Of the entries below, return only those lines from the line with "673x518 pixels." to the line with "Click the text", exactly, both included.

Dataset>
▶

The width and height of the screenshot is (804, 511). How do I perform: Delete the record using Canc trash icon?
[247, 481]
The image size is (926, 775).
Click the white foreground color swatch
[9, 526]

◀
▶

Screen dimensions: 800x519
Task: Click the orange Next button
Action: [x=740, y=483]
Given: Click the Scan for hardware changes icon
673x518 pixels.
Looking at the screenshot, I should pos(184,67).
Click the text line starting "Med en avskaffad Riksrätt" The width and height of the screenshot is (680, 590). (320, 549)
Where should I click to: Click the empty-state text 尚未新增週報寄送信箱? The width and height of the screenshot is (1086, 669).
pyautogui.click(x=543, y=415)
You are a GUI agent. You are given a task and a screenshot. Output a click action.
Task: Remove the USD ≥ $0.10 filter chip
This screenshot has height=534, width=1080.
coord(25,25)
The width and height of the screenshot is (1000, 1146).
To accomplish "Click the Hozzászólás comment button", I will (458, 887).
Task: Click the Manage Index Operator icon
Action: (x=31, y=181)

◀
▶

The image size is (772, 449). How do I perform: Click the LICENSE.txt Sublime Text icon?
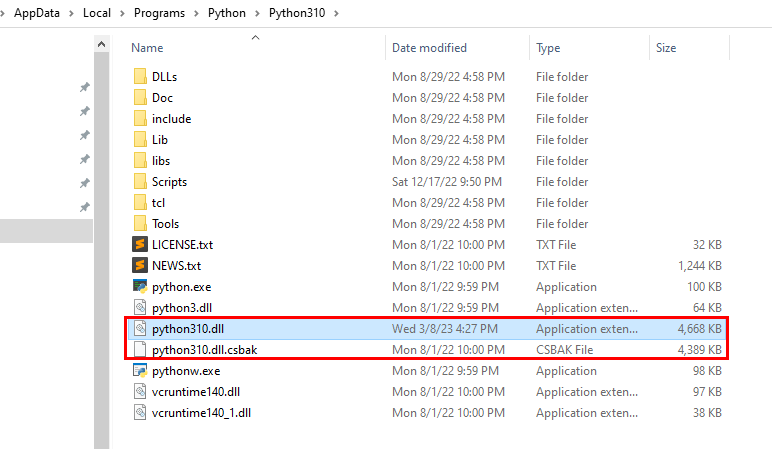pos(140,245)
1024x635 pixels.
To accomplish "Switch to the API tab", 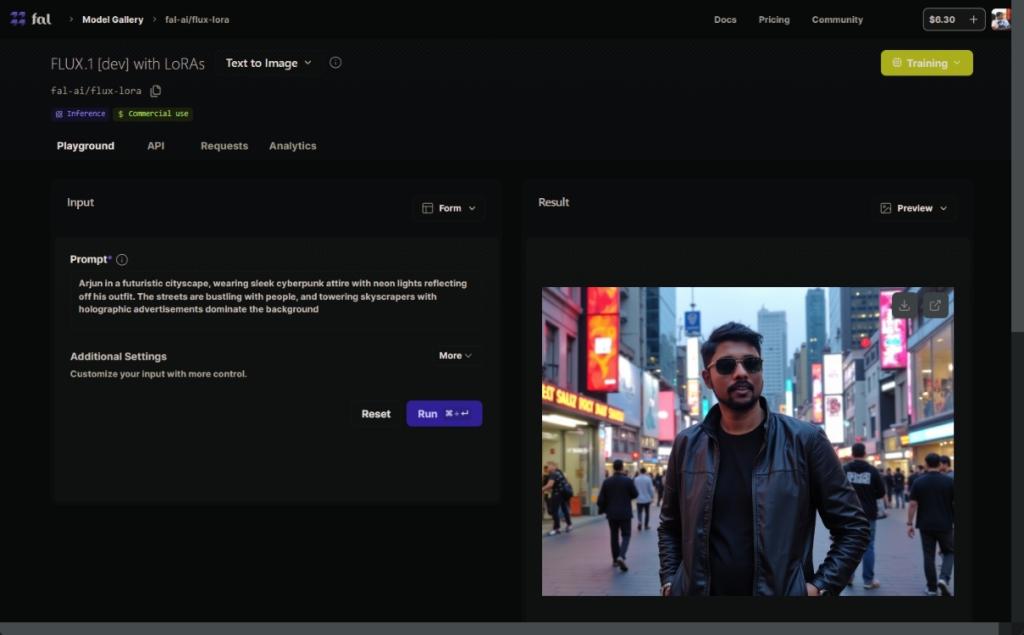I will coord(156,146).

◀

Task answer>
673x518 pixels.
Looking at the screenshot, I should pos(184,67).
Click the text line starting "Med en avskaffad Riksrätt" The width and height of the screenshot is (680, 590). (320, 549)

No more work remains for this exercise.